Couronne norvégienne (14/3/2006)
N'est-il pas intéressant de se diversifier dans cette devise ?
La couronne norvégienne (NOK) a connu ces dernières années deux
périodes de grande cherté. En 2002 tout d’abord, la NOK était chère par rapport
à l’euro en raison d’un important différentiel de taux. Les taux directeurs dans
la zone euro s’élevaient en effet à l’époque à 3,5 % contre 7 % pour
la Norvège.
La politique monétaire très restrictive de la Norvège a ensuite
conduit à un très net ralentissement de l’économie norvégienne début 2003. Pour
y remédier, la Banque centrale norvégienne a alors décidé d’abaisser rapidement
les taux directeurs qui sont passés de 6,5 % début 2003 à 1,75 % en
mars 2004.
Cette forte baisse des taux s’est également accompagnée d’une
forte baisse du cours de la NOK qui a alors retrouvé un niveau d’équilibre par
rapport à l’euro.
Mais cette situation n’a pas duré.

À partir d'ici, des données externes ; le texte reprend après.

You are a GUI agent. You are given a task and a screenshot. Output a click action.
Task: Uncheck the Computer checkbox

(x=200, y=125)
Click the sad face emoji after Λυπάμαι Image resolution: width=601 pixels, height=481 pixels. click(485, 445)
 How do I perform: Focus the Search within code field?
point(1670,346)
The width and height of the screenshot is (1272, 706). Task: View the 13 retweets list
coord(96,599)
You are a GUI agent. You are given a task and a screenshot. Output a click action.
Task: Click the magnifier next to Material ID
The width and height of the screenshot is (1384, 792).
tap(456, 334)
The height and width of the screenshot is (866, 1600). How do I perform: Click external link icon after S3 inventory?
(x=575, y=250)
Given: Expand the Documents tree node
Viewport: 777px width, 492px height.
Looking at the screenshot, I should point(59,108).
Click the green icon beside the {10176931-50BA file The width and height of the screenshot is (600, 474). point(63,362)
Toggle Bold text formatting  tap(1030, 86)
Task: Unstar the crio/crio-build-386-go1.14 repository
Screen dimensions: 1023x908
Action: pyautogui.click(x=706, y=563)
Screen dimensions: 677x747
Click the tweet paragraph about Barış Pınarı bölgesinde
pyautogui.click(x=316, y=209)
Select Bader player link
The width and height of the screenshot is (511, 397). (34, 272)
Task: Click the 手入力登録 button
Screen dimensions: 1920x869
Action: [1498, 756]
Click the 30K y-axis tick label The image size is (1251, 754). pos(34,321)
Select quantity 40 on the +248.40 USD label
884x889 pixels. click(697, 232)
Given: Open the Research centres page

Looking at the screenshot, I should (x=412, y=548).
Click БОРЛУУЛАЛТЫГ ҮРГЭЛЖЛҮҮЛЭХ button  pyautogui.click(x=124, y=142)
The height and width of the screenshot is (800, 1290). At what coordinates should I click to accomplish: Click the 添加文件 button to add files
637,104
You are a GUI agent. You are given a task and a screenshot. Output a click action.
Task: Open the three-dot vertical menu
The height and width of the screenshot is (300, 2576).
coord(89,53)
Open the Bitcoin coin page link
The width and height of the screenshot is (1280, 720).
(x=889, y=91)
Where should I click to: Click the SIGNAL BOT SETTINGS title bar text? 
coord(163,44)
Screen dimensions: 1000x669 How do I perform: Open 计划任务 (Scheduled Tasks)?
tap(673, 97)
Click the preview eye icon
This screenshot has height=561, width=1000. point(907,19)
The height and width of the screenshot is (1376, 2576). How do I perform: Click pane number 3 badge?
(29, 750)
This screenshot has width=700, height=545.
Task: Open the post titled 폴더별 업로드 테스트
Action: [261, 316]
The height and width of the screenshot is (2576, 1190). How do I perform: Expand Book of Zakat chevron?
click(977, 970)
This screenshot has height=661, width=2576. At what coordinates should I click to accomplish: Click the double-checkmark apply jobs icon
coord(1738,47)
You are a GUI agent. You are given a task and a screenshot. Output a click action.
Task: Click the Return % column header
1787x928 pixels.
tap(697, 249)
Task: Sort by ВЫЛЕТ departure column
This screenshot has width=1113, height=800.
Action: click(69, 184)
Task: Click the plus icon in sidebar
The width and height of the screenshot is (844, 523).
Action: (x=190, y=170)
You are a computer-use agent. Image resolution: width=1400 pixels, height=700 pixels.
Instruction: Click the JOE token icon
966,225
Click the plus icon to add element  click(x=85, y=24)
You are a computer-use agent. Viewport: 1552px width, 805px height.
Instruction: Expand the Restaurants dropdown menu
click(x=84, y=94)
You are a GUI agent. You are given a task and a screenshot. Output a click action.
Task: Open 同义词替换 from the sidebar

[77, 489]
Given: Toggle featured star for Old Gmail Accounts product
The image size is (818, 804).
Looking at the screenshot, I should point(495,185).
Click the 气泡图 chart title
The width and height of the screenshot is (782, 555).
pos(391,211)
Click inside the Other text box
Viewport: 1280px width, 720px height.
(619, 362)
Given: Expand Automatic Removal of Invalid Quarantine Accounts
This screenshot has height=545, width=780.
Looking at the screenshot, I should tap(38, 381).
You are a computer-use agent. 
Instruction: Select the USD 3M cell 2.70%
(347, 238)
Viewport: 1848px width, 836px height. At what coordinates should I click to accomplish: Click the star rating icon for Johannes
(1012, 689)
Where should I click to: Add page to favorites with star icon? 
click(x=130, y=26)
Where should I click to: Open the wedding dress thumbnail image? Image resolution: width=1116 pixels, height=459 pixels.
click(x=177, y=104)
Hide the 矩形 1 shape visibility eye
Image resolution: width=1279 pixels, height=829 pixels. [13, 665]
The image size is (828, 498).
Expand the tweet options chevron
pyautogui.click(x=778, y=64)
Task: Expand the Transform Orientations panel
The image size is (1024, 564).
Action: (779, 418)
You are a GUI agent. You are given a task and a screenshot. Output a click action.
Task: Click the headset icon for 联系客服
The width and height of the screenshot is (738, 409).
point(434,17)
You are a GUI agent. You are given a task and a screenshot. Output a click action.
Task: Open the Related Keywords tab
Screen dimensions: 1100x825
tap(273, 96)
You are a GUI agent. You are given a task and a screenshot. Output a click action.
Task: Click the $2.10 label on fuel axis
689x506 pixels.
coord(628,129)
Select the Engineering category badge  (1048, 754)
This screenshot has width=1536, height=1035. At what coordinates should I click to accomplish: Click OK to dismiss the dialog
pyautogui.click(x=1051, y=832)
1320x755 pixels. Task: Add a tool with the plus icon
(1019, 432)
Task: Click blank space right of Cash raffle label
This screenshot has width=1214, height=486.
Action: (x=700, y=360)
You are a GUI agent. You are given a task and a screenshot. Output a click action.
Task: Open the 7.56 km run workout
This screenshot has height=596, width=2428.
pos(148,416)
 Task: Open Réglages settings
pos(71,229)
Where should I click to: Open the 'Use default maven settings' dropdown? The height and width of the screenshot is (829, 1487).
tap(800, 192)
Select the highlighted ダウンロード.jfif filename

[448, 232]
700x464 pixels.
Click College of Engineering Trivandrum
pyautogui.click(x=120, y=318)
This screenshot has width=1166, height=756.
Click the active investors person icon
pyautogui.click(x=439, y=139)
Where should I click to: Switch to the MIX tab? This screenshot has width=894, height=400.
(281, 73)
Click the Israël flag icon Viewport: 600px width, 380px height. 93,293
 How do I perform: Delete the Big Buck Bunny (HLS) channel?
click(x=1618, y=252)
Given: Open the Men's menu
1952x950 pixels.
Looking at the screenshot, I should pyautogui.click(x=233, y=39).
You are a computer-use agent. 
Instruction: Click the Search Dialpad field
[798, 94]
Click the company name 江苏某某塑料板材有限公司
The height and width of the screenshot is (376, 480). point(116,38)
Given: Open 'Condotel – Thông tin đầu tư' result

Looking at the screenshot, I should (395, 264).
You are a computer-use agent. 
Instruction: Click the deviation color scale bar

La Norvège est en effet
un important exportateur de pétrole et dès que les cours du pétrole s’emballent,
ils dopent la devise norvégienne. Cela a encore été le cas dans le courant du
second semestre 2005 quand le cours du pétrole a littéralement explosé. La NOK
est alors redevenue très chère par rapport à l’euro.
Depuis toutefois, la
situation a de nouveau changé. Dans le sillage de la baisse modérée du cours du
pétrole, la devise norvégienne a amorcé une nouvelle baisse et n’est plus, selon
nous, que légèrement surévaluée par rapport à l’euro. Ce mouvement de baisse
pourrait même se poursuivre si la baisse du cours du pétrole venait à se
confirmer. De ce point de vue, il ne nous semble donc guère intéressant
d’investir dans la couronne norvégienne.
Par ailleurs, le rendement des
obligations en couronne norvégienne n’est pas beaucoup plus élevé que celui des
obligations en euro : le rendement brut sur les obligations à cinq ans en NOK
est de 3,60 % contre 3,40 % en euro. Comme le cours de la couronne
norvégienne peut qui plus est fluctuer fortement, nous vous conseillons plutôt
d’opter à titre de devise de diversification pour la couronne suédoise. Celle-ci
est fortement sous-évaluée et possède encore en joli potentiel d’appréciation.